Informed Consent:
By signing below, I confirm that I have read and understand the information provided in this form, and I have had the opportunity to ask any questions I may have.
I hereby give my informed consent for the Volunteer named below to participate in the Program. This participation includes a blood draw performed by a NEMI Student, under the direct and close supervision of a Program instructor.
I confirm that the Volunteer named below has no medical conditions that would be adversely affected by their participation in this Program.
Waiver of Liability and Release of Claims:
By signing below, I acknowledge and agree to the following:
I voluntarily assume all risks associated with the Volunteer's participation as a Student Volunteer in the Program.
I, along with my heirs, assigns, and representatives, hereby release, waive, discharge, hold harmless, defend, and indemnify NEMI and/or the Program, including their officers, agents, volunteers, and employees, from any and all liability, claims, demands, damages, fees, expenses, or actions.

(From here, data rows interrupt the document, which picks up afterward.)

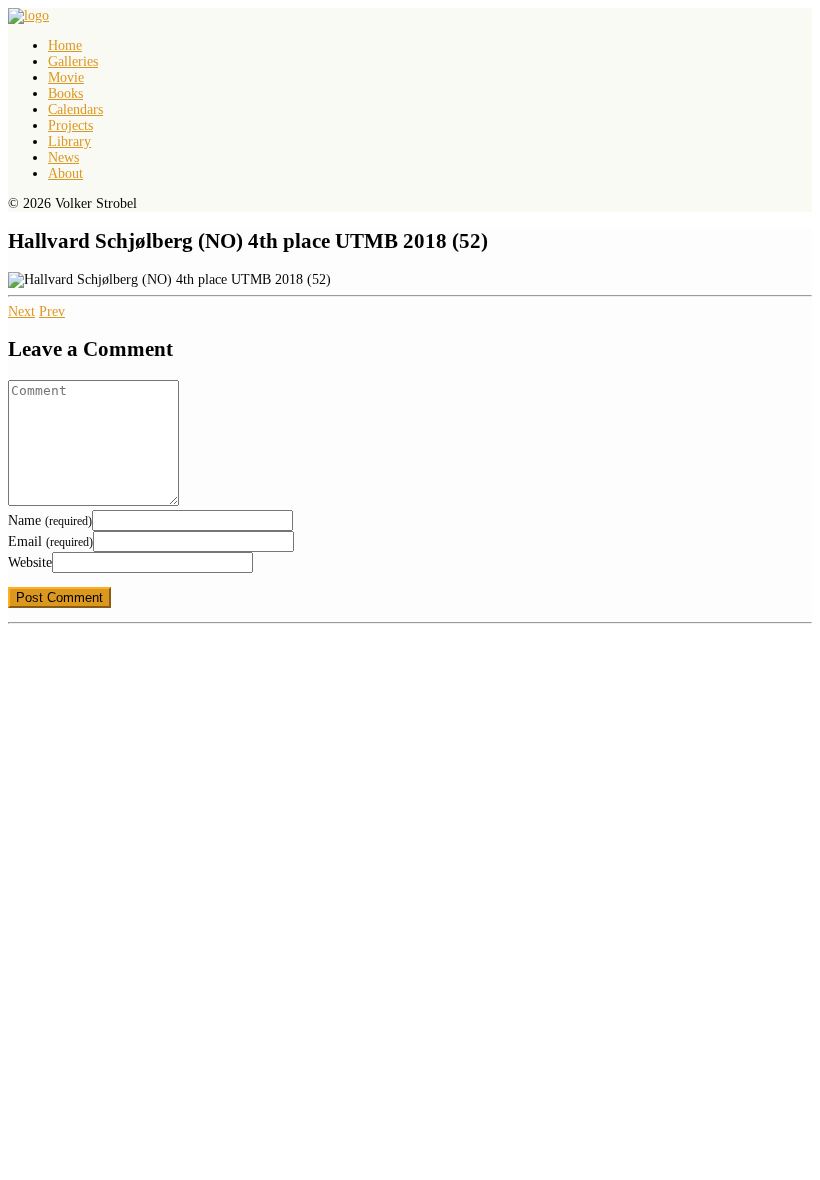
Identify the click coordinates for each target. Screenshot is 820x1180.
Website (30, 562)
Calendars (75, 109)
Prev (52, 311)
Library (69, 141)
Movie (66, 77)
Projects (70, 125)
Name (50, 520)
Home (65, 45)
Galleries (73, 61)
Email (50, 541)
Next (21, 311)
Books (65, 93)
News (63, 157)
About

This includes any loss, damage, or injury, up to and including death, that may be sustained by the Student Volunteer as a result of their participation in the Program.
I understand that the Program cannot control all associated risks and that accidents and emergencies may occur. Therefore, I consent to any medical treatment deemed necessary by a medical professional during the Student Volunteer's participation in the Program, with the understanding that I will be financially responsible for all treatment costs.
I have read, understood, and voluntarily sign this Consent and Waiver and Release of Liability form.